La catastrophe au Japon est donc une véritable catastrophe DU CAPITALISME et pas écologique (les centrales ont été construites sur des polders). Catastrophe due à l’incurie de tous les dirigeants et patrons capitalistes, bande d’incapables, politiciens de merde écolos ou anti-écolos, maquereaux des lobbies financiers. Les gouvernements actuels sont dépassés dévoient l'essor technologique et industriel des dernières décennies dans une utilisation irrationnelle (sauf financièrement) et dangereuse des moyens énergétiques dont disposent les hommes pour s’éclairer et se chauffer. Cloisonnés dans la compétition acharnée, autistes aux risques encourus par l’humanité, les hommes et clans industriels du pouvoir planétaire sont incapables de prévoir ou d’anticiper. Ils foncent et veulent nous faire foncer avec eux à l’abîme ! Ces crétins sont bien plus préoccupés par leur fric-frac financiers et électoraux et leur ami Kadhafi qu'au bien commun universel.
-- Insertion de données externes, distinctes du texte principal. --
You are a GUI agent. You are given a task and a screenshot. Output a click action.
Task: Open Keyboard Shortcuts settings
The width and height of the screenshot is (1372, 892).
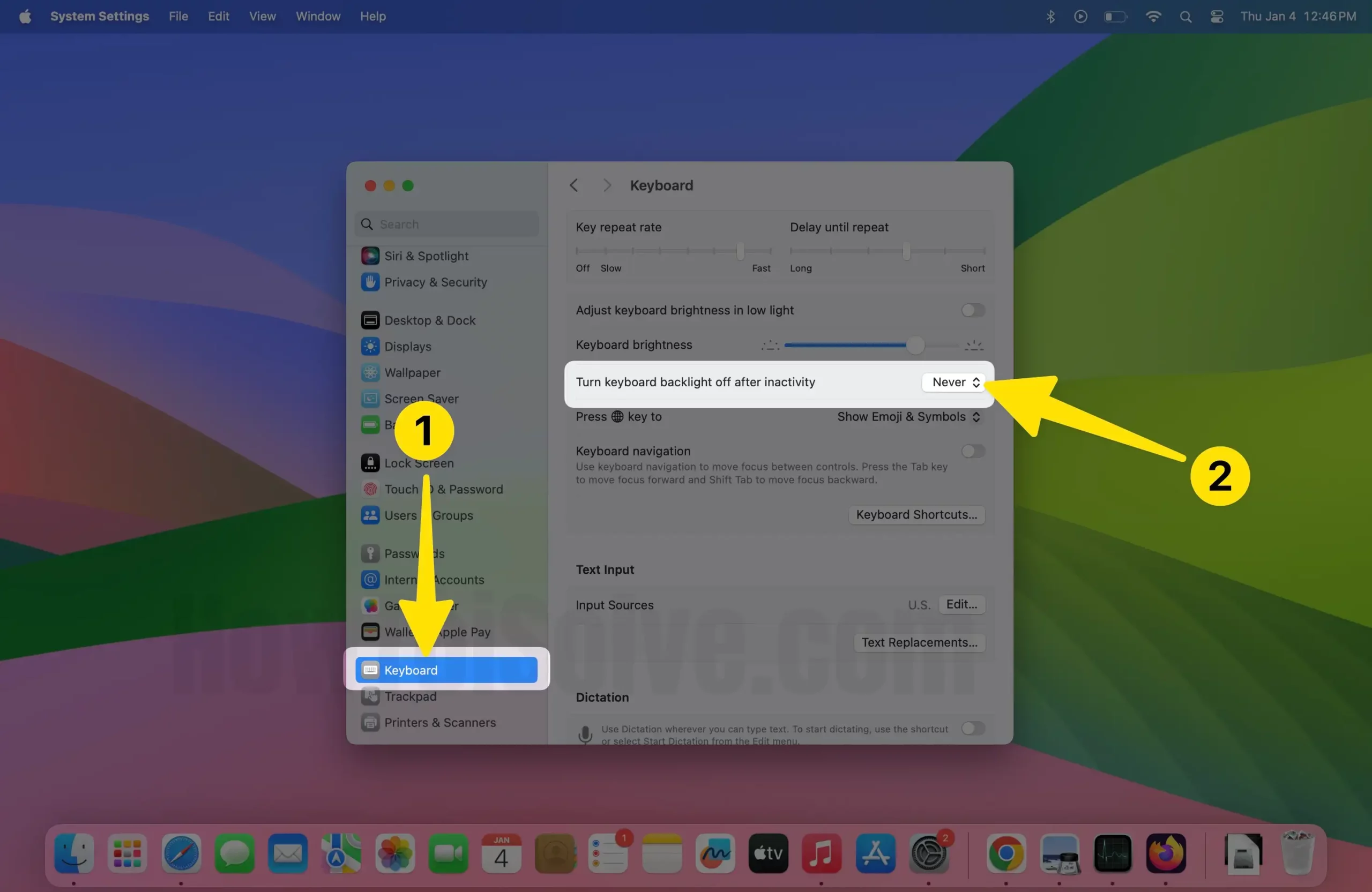click(916, 514)
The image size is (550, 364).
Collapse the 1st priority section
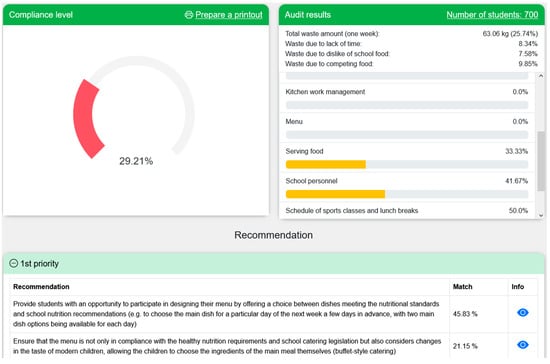click(x=13, y=263)
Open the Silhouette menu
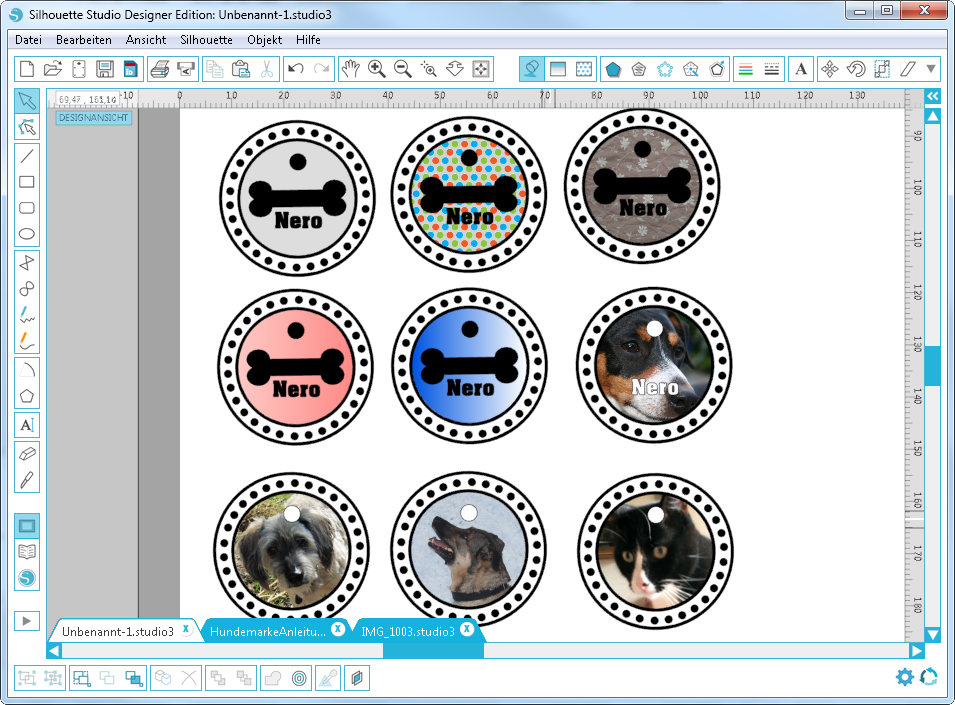This screenshot has height=705, width=955. [x=206, y=40]
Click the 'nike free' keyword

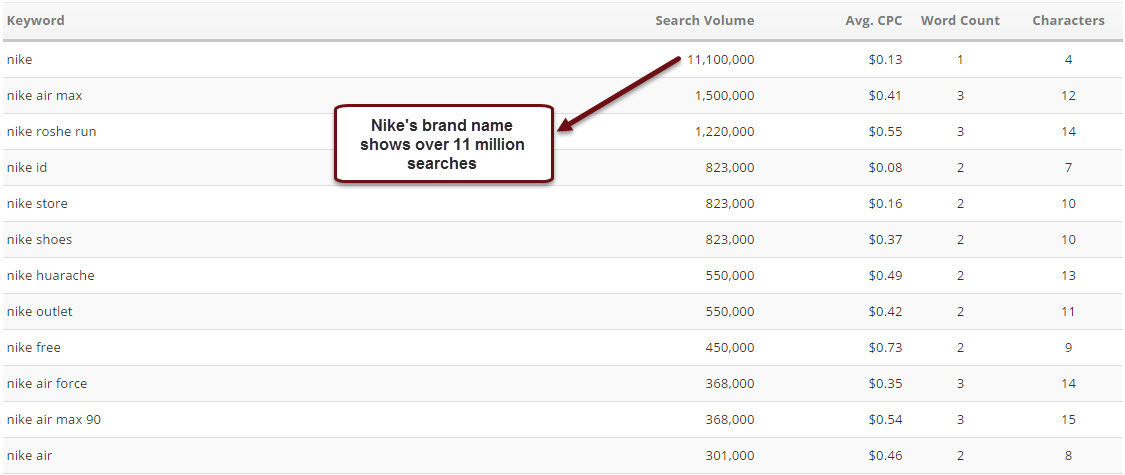[x=34, y=348]
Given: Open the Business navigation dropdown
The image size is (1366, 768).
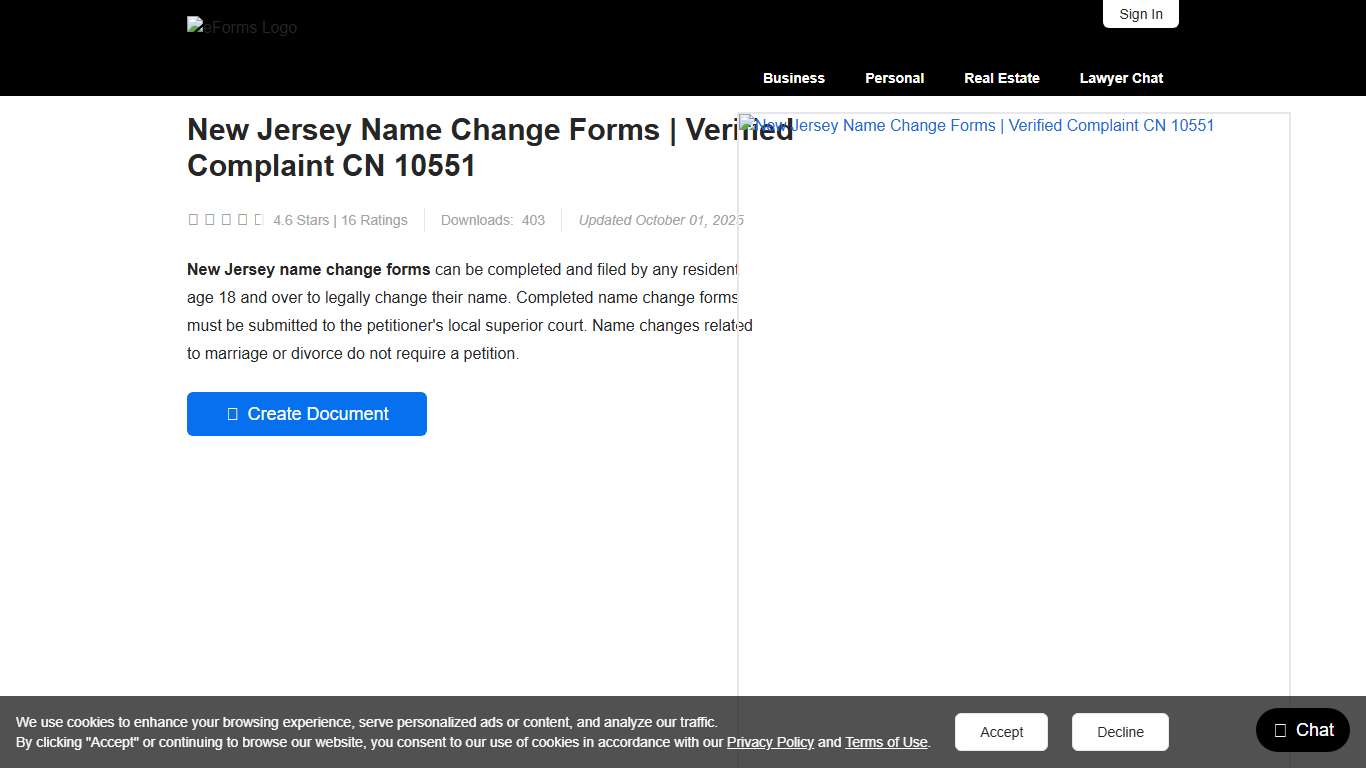Looking at the screenshot, I should pos(793,78).
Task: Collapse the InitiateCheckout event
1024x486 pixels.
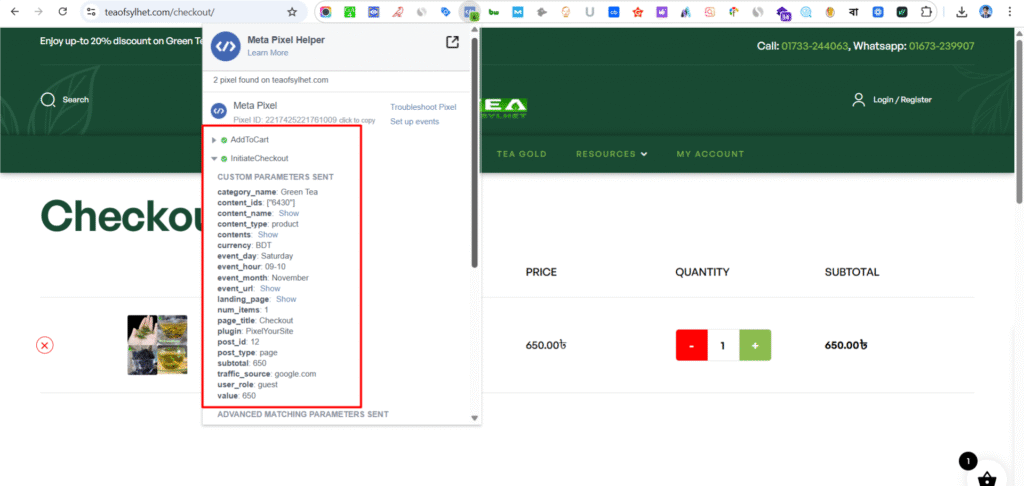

Halte aux idéologues des 2 camps – lobby nucléaire et lobby anti-nucléaire - place aux faits : la cause du terrible drame au Japon n’est pas le tsunami ni le nucléaire mais la façon dont la bourgeoisie utilise ce dernier pour sa rentabilité maximum ! Les centrales nucléaires sont encore nécessaires, mais à l’avenir on doit pouvoir inventer d’autres modes d’énergie. Les éoliennes et les centrales thermiques sont des joujoux pour les artisans anarchistes du village écologiste. Nous n’avons pas à entrer dans le débat entre bourgeois sur quelles nouvelles énergies ou de savoir s’il faut supprimer immédiatement le nucléaire. Le débat que nous voulons c’est celui qui va amplifier l’incurie gestionnaire de la bourgeoisie, et pour faire avancer ce débat il faudra abattre cette classe d’incapables profiteurs cyniques !

Dernier exemple honteux de la mentalité des vautours de cette classe nocive pour l’humanité :

HONG KONG (AFP) - La panique qui a touché la Bourse de Tokyo mardi, alors que la crise nucléaire au Japon ne cesse de s'aggraver quatre jours après un séisme dévastateur, a gagné à leur tour les places européennes, puis Wall Street, toutes en très forte chute.(…) A Tokyo, aucun secteur n'a échappé à la déroute, des géants de l'électronique, comme Panasonic (-11,27%) ou Sony (-8,86%), aux constructeurs automobile, tel Toyota (-7,40%), Nissan (-3,32%) ou Honda. Même les firmes de BTP, qui avaient bondi lundi grâce aux perspectives de grands travaux nécessaires à la reconstruction du nord-est dévasté par un séisme et un tsunami, ont chuté lourdement à leur tour, tout comme l'immobilier ».